## YOUR INSTRUCTIONS:
Every record should be written out again in full, with no character altered.

Stored records
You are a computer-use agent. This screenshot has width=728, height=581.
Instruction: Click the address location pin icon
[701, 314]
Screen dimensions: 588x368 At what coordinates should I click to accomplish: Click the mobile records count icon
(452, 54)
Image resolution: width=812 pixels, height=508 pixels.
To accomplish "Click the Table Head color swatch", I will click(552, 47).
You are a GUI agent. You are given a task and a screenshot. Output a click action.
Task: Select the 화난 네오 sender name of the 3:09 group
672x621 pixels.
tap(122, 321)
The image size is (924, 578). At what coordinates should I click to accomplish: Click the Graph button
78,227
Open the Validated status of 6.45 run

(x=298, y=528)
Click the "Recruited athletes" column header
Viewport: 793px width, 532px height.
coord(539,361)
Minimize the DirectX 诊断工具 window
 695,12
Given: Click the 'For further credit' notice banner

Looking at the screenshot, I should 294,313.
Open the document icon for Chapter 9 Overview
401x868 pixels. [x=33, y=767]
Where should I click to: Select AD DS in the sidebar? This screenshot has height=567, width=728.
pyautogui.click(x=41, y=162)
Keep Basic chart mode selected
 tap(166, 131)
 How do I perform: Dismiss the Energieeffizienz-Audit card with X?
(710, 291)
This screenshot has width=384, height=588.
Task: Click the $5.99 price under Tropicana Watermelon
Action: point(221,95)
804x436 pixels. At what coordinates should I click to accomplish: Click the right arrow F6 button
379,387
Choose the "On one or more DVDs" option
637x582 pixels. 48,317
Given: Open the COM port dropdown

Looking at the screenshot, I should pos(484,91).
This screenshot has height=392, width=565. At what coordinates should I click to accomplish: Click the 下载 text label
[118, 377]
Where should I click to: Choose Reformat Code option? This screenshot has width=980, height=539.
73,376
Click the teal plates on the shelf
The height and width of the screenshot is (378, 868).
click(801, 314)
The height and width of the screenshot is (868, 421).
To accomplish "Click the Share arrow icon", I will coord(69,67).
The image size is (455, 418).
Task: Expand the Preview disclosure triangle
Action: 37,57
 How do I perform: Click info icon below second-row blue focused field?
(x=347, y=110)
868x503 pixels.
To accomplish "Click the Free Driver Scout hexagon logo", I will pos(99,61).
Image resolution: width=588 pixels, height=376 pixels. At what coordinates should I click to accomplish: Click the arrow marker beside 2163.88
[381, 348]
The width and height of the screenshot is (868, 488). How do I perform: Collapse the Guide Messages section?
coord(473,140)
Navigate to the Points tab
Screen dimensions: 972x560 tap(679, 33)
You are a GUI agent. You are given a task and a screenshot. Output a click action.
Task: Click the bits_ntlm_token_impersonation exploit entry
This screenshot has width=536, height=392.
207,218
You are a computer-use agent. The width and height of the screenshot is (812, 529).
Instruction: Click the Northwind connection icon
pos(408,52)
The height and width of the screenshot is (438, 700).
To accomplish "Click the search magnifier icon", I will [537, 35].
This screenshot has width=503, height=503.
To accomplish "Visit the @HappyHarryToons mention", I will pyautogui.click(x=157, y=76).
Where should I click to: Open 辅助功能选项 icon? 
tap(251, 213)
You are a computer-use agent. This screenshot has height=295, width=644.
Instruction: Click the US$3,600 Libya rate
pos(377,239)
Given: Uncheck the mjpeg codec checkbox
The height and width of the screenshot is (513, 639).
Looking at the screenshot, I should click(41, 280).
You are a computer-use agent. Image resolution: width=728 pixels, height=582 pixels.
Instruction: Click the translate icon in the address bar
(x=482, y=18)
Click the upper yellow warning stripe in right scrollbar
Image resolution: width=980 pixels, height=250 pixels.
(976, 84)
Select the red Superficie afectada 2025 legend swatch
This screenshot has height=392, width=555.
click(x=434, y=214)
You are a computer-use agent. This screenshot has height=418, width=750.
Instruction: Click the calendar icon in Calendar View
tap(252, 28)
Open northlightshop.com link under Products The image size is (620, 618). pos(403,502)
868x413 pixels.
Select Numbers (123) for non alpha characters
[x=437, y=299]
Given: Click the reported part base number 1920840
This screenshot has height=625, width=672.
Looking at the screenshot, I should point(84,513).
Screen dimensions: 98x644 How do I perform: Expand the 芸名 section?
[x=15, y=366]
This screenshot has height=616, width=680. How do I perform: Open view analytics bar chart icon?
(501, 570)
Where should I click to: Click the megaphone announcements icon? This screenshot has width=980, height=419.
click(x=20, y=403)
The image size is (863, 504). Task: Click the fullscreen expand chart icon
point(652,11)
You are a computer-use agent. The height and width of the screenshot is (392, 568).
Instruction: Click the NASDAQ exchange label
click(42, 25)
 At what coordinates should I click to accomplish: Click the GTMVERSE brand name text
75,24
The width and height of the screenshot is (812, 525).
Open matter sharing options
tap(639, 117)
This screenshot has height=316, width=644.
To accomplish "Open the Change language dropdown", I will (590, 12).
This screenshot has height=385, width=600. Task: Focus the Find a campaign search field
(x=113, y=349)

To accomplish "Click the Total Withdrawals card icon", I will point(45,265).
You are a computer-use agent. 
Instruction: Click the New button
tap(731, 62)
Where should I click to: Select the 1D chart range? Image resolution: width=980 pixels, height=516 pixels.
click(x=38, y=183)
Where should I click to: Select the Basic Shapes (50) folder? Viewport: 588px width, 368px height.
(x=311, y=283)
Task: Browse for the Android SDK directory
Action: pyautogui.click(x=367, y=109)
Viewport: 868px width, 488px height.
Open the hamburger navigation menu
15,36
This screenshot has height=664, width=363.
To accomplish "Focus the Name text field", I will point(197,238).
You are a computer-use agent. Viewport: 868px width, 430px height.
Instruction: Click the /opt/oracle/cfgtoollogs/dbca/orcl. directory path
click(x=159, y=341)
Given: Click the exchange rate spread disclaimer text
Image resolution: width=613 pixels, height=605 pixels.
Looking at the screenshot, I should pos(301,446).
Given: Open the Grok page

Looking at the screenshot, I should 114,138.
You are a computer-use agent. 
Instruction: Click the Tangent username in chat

## REPLY TO THE TASK:
You are a computer-use agent. This screenshot has width=728, height=581.
Instruction: Click the address location pin icon
[701, 314]
Screen dimensions: 588x368 At what coordinates should I click to accomplish: Click the mobile records count icon
(452, 54)
Image resolution: width=812 pixels, height=508 pixels.
To accomplish "Click the Table Head color swatch", I will click(552, 47).
You are a GUI agent. You are given a task and a screenshot. Output a click action.
Task: Select the 화난 네오 sender name of the 3:09 group
672x621 pixels.
tap(122, 321)
The image size is (924, 578). At what coordinates should I click to accomplish: Click the Graph button
78,227
Open the Validated status of 6.45 run

(x=298, y=528)
Click the "Recruited athletes" column header
Viewport: 793px width, 532px height.
coord(539,361)
Minimize the DirectX 诊断工具 window
 695,12
Given: Click the 'For further credit' notice banner

Looking at the screenshot, I should 294,313.
Open the document icon for Chapter 9 Overview
401x868 pixels. [x=33, y=767]
Where should I click to: Select AD DS in the sidebar? This screenshot has height=567, width=728.
pyautogui.click(x=41, y=162)
Keep Basic chart mode selected
 tap(166, 131)
 How do I perform: Dismiss the Energieeffizienz-Audit card with X?
(710, 291)
This screenshot has width=384, height=588.
Task: Click the $5.99 price under Tropicana Watermelon
Action: point(221,95)
804x436 pixels. At what coordinates should I click to accomplish: Click the right arrow F6 button
379,387
Choose the "On one or more DVDs" option
637x582 pixels. 48,317
Given: Open the COM port dropdown

Looking at the screenshot, I should pos(484,91).
This screenshot has height=392, width=565. At what coordinates should I click to accomplish: Click the 下载 text label
[118, 377]
Where should I click to: Choose Reformat Code option? This screenshot has width=980, height=539.
73,376
Click the teal plates on the shelf
The height and width of the screenshot is (378, 868).
click(801, 314)
The height and width of the screenshot is (868, 421).
To accomplish "Click the Share arrow icon", I will coord(69,67).
The image size is (455, 418).
Task: Expand the Preview disclosure triangle
Action: 37,57
 How do I perform: Click info icon below second-row blue focused field?
(x=347, y=110)
868x503 pixels.
To accomplish "Click the Free Driver Scout hexagon logo", I will pos(99,61).
Image resolution: width=588 pixels, height=376 pixels. At what coordinates should I click to accomplish: Click the arrow marker beside 2163.88
[381, 348]
The width and height of the screenshot is (868, 488). How do I perform: Collapse the Guide Messages section?
coord(473,140)
Navigate to the Points tab
Screen dimensions: 972x560 tap(679, 33)
You are a GUI agent. You are given a task and a screenshot. Output a click action.
Task: Click the bits_ntlm_token_impersonation exploit entry
This screenshot has width=536, height=392.
207,218
You are a computer-use agent. The width and height of the screenshot is (812, 529).
Instruction: Click the Northwind connection icon
pos(408,52)
The height and width of the screenshot is (438, 700).
To accomplish "Click the search magnifier icon", I will [537, 35].
This screenshot has width=503, height=503.
To accomplish "Visit the @HappyHarryToons mention", I will pyautogui.click(x=157, y=76).
Where should I click to: Open 辅助功能选项 icon? 
tap(251, 213)
You are a computer-use agent. This screenshot has height=295, width=644.
Instruction: Click the US$3,600 Libya rate
pos(377,239)
Given: Uncheck the mjpeg codec checkbox
The height and width of the screenshot is (513, 639).
Looking at the screenshot, I should click(41, 280).
You are a computer-use agent. Image resolution: width=728 pixels, height=582 pixels.
Instruction: Click the translate icon in the address bar
(x=482, y=18)
Click the upper yellow warning stripe in right scrollbar
Image resolution: width=980 pixels, height=250 pixels.
(976, 84)
Select the red Superficie afectada 2025 legend swatch
This screenshot has height=392, width=555.
click(x=434, y=214)
You are a computer-use agent. This screenshot has height=418, width=750.
Instruction: Click the calendar icon in Calendar View
tap(252, 28)
Open northlightshop.com link under Products The image size is (620, 618). pos(403,502)
868x413 pixels.
Select Numbers (123) for non alpha characters
[x=437, y=299]
Given: Click the reported part base number 1920840
This screenshot has height=625, width=672.
Looking at the screenshot, I should point(84,513).
Screen dimensions: 98x644 How do I perform: Expand the 芸名 section?
[x=15, y=366]
This screenshot has height=616, width=680. How do I perform: Open view analytics bar chart icon?
(501, 570)
Where should I click to: Click the megaphone announcements icon? This screenshot has width=980, height=419.
click(x=20, y=403)
The image size is (863, 504). Task: Click the fullscreen expand chart icon
point(652,11)
You are a computer-use agent. The height and width of the screenshot is (392, 568).
Instruction: Click the NASDAQ exchange label
click(42, 25)
 At what coordinates should I click to accomplish: Click the GTMVERSE brand name text
75,24
The width and height of the screenshot is (812, 525).
Open matter sharing options
tap(639, 117)
This screenshot has height=316, width=644.
To accomplish "Open the Change language dropdown", I will (590, 12).
This screenshot has height=385, width=600. Task: Focus the Find a campaign search field
(x=113, y=349)

To accomplish "Click the Total Withdrawals card icon", I will point(45,265).
You are a computer-use agent. 
Instruction: Click the New button
tap(731, 62)
Where should I click to: Select the 1D chart range? Image resolution: width=980 pixels, height=516 pixels.
click(x=38, y=183)
Where should I click to: Select the Basic Shapes (50) folder? Viewport: 588px width, 368px height.
(x=311, y=283)
Task: Browse for the Android SDK directory
Action: pyautogui.click(x=367, y=109)
Viewport: 868px width, 488px height.
Open the hamburger navigation menu
15,36
This screenshot has height=664, width=363.
To accomplish "Focus the Name text field", I will point(197,238).
You are a computer-use agent. Viewport: 868px width, 430px height.
Instruction: Click the /opt/oracle/cfgtoollogs/dbca/orcl. directory path
click(x=159, y=341)
Given: Click the exchange rate spread disclaimer text
Image resolution: width=613 pixels, height=605 pixels.
Looking at the screenshot, I should pos(301,446).
Given: Open the Grok page

Looking at the screenshot, I should 114,138.
You are a computer-use agent. 
Instruction: Click the Tangent username in chat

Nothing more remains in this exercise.